Friday, August 3, 2012

Snake Oil


If it's true -- and it is -- that conservatives tend to ignore reality when it comes to politics, economics, human rights, foreign policy, it's also true -- sadly, embarrassingly, incomprehensibly -- that liberals have blinders on when it comes to "alternative and complementary medicine." The Huffington Post, for example, is so filled with medical woo that it's hard to go there at all.

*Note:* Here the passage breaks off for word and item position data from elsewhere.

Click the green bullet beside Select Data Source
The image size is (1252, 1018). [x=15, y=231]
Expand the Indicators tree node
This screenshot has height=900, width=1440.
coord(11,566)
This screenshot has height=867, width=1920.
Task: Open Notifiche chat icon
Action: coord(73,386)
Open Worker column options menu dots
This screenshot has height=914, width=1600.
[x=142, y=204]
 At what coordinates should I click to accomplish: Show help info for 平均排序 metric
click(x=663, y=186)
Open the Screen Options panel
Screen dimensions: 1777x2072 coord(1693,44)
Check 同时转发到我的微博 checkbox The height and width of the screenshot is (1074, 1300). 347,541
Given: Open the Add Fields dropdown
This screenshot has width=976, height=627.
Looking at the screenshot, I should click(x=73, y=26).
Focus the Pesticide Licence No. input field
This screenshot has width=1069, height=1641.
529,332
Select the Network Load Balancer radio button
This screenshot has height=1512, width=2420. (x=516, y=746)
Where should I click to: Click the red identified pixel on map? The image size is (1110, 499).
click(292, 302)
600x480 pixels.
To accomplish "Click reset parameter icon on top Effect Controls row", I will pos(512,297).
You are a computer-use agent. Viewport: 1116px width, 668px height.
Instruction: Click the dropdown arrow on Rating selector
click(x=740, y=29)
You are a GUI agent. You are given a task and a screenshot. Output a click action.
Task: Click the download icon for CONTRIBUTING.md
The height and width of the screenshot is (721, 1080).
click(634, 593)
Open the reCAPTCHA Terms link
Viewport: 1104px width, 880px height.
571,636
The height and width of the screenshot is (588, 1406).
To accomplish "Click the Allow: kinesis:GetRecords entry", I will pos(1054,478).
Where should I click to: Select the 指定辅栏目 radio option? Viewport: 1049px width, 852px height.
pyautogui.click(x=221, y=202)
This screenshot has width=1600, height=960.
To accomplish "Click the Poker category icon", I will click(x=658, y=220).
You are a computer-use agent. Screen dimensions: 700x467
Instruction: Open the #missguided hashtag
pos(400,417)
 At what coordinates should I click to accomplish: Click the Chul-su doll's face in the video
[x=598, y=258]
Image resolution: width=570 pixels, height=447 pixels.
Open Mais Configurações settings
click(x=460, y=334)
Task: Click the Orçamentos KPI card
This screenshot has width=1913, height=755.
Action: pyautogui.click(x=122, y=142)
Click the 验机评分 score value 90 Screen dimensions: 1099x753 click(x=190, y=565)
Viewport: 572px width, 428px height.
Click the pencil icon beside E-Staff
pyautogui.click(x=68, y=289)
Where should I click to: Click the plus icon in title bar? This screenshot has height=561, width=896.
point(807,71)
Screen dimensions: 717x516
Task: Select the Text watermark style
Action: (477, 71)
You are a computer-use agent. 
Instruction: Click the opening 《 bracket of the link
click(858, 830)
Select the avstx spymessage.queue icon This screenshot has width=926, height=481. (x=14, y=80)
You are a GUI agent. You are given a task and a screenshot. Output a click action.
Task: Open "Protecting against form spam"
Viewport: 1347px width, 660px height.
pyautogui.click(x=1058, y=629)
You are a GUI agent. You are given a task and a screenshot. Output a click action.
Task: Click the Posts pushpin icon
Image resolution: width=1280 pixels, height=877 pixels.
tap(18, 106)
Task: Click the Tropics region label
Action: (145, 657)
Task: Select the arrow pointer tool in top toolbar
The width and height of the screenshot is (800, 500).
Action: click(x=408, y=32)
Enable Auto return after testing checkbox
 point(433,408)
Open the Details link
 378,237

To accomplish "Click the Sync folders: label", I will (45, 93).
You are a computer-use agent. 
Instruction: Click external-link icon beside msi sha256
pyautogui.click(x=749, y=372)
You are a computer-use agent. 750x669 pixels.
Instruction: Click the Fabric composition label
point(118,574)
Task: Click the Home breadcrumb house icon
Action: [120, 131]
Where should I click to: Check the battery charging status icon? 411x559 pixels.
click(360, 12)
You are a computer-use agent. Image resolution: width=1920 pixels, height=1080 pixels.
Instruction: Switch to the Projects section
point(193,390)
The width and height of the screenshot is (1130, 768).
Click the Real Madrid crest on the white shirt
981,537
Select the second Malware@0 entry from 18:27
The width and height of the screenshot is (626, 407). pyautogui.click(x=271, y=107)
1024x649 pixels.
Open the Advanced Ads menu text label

I've said it before, and it's not an original thought: if a therapy can be shown, by proper studies, to work, it's not "alternative" or "complementary," it's medicine. And, since virtually all of the woo has either been shown to be ineffective, or hasn't been studied at all, what it is is bullshit. And whereas I don't know how far it's penetrated into the right side of our political divide, it sure as hell doesn't belong on the left. But there it is.

Anyhow, the reason I bring it up is this article, which, in turn, refers to another:

Paul Offit’s editorial in The Journal of the American Medical Association (JAMA. 2012;307(17):1803-1804.) goes through the history of the National Center for Complementary and Alternative Medicine(NCCAM) and nicely points out that studies funded by NCCAM have failed to prove that complementary or alternative therapies have any more benefit than placebos.

Offit points out how NCCAM spent $374,000 proving lemon and lavender scents do not promote wound healing, $750,000 to prove that prayer does not cure AIDS, or improve recovery from breast reconstruction; $390,000 to find that ancient Indian remedies do not control type 2 diabetes, $700,000 to find that magnets to not treat arthritis or even carpal tunnel syndrome; and $406,000 to show that coffee enemas do not cure pancreatic cancer.

As much as we would love to find the new treatment that is available in your grocery store, or Ace Hardware, or Starbucks – it just has not been found.

Still, proponents of acupuncture, homeopathy, naturopathy, and even HCG diets, insist they have proof it is always in their own journals, with less than rigorous studies, and never reproduced in major medical journals. But clearly, science is less important to those who take these “treatments” than the potential of placebo effect.


As a surgeon I welcomed anything that might make a patient feel better about their upcoming operation or recovery. As long, that is, as it didn't lead them to rejecting rational therapy. "I don't think it can hurt," is something I often said. But I also saw the consequences of people who chose obvious bullshit over something that would have helped. A post I wrote a few years ago on Surgeonsblog still gets comments, most of them righteously huffy. There's nothing I can say that will convince believers that curds in their turns are not gallstones. (None, of course, has taken my suggestion to have them chemically analyzed, or simply to get before and after ultrasounds of their gallbladder.)

For whatever reason, the human brain is prone to magical thinking. In the case of medical woo, it only hurts one person at a time; and, as long as it's used along side real medicine, it might not even do harm at all. The teabagger form of magical thinking, on the other hand, has the potential to harm millions at once, and, in fact, to take down our entire country. So I guess it's worse than woo.

But neither form ought to have a place at anyone's table.